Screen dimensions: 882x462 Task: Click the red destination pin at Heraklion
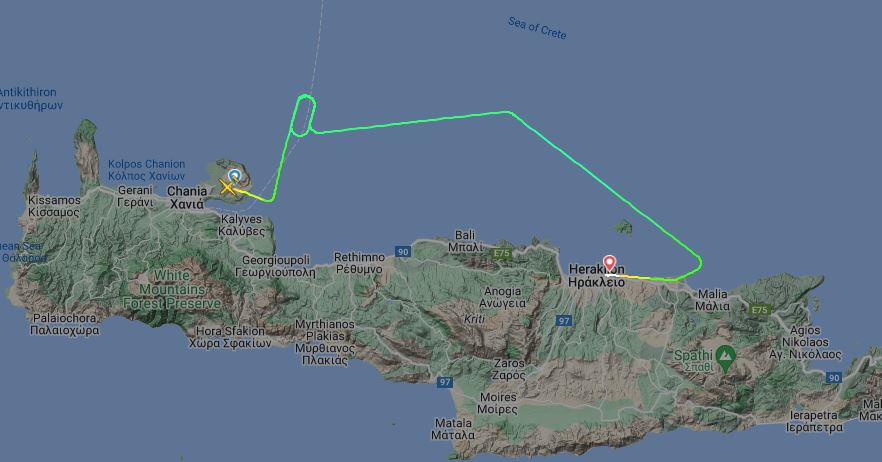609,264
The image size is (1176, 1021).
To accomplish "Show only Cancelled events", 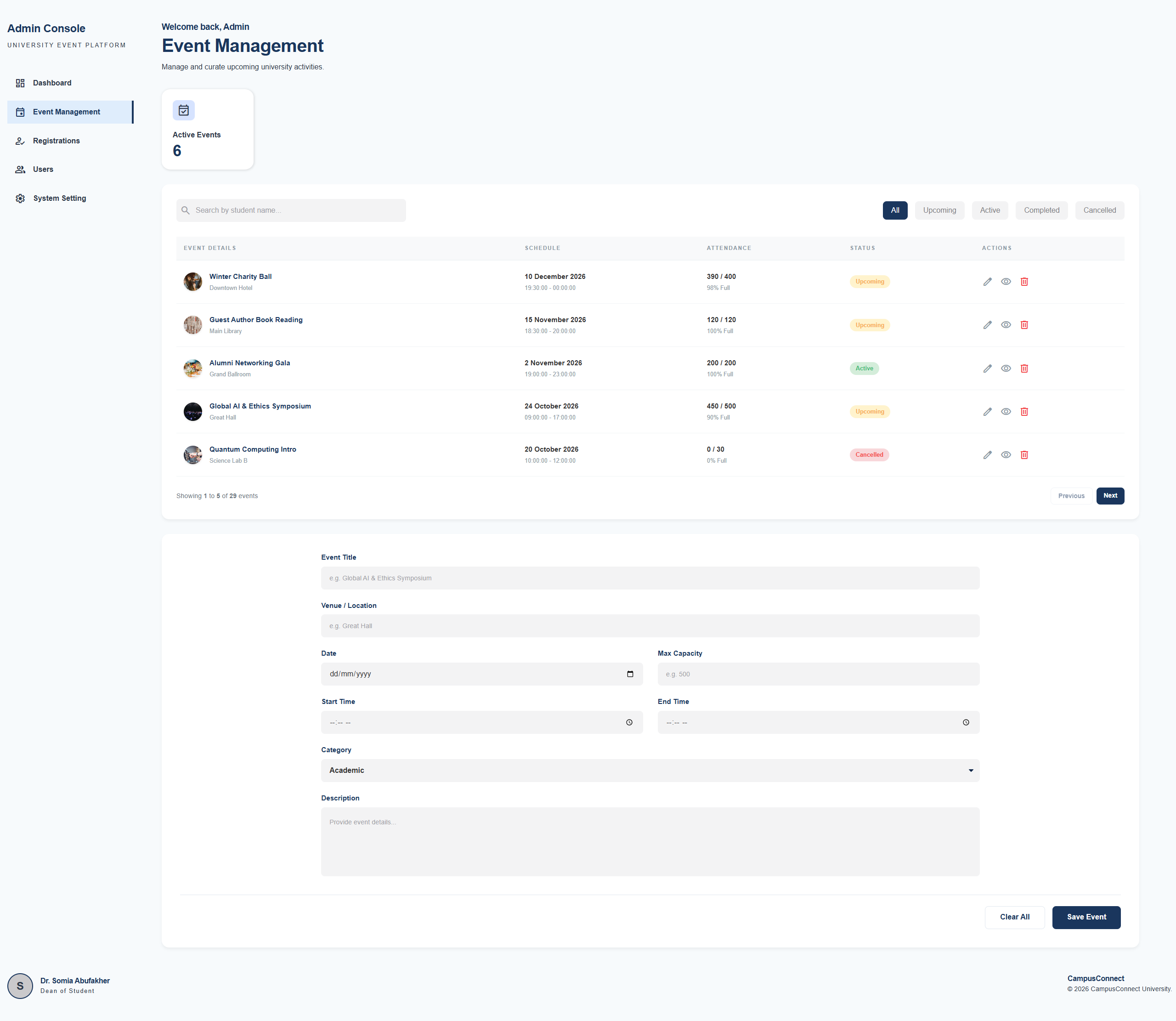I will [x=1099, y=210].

...

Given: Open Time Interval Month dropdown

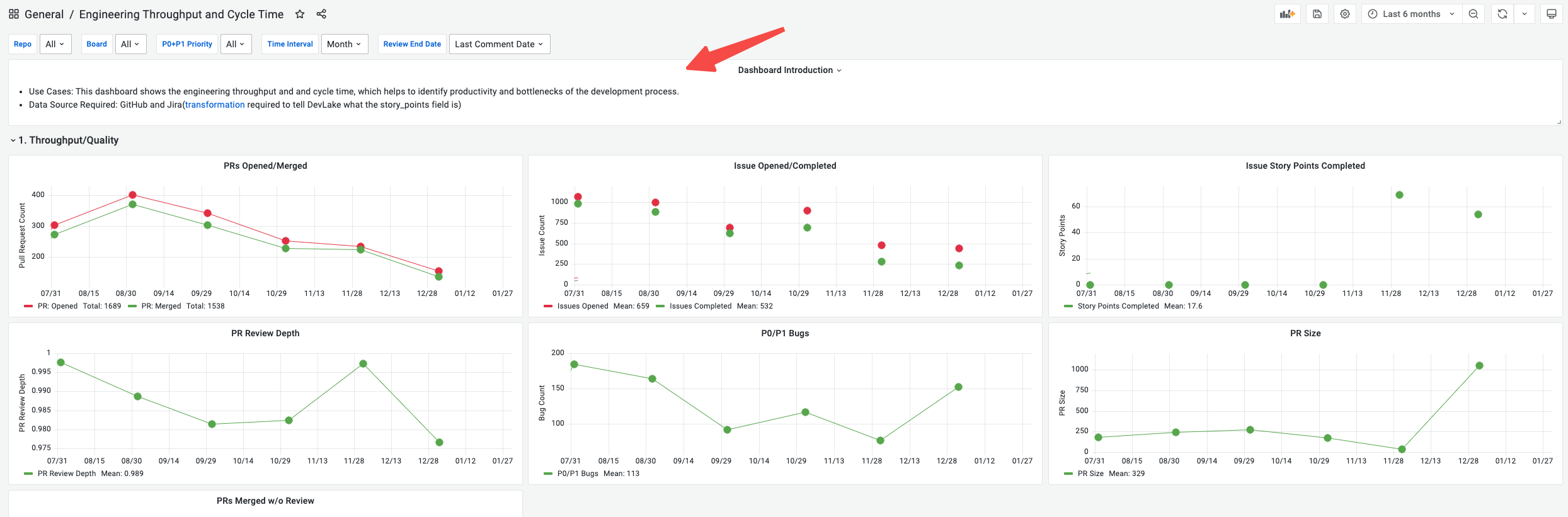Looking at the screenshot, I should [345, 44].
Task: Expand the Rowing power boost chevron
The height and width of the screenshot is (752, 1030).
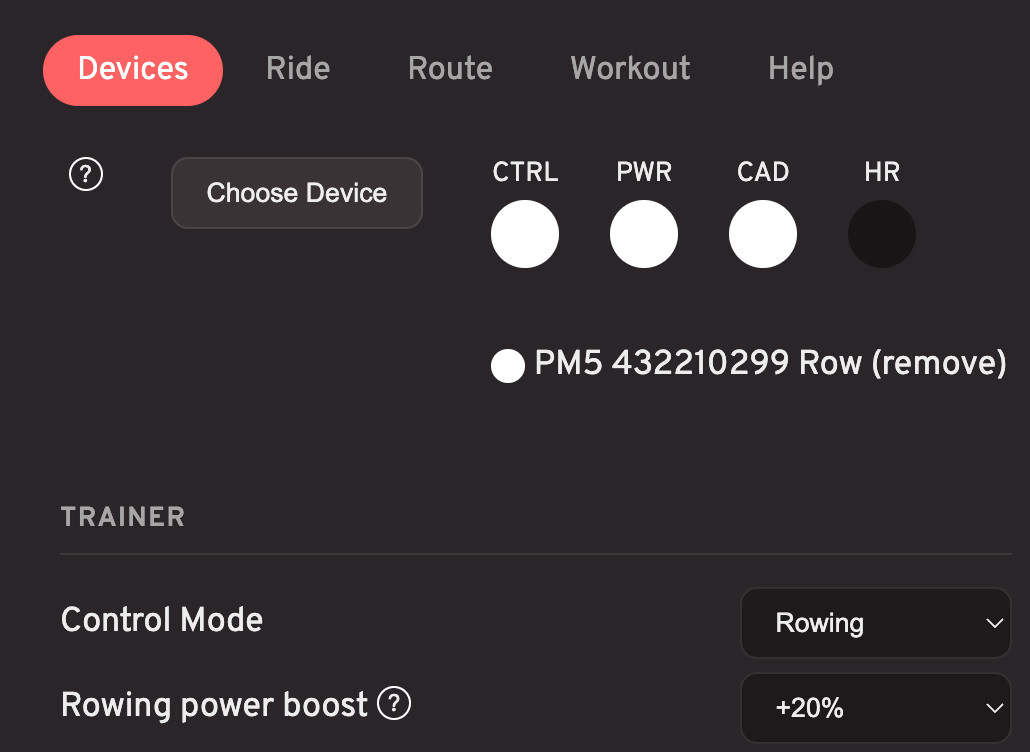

* * *

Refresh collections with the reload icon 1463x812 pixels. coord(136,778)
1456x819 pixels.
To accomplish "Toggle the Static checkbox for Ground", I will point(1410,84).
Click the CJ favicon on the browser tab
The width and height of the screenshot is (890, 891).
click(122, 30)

▶ _STATED EXERCISE_
Please identify each line in the entries above that contains the string "pixels" and copy it out in full. Case counts, so count a line only if the capitalization matches exactly.

▶ _ANSWER TO THIS EXERCISE_
Refresh collections with the reload icon 1463x812 pixels. coord(136,778)
1456x819 pixels.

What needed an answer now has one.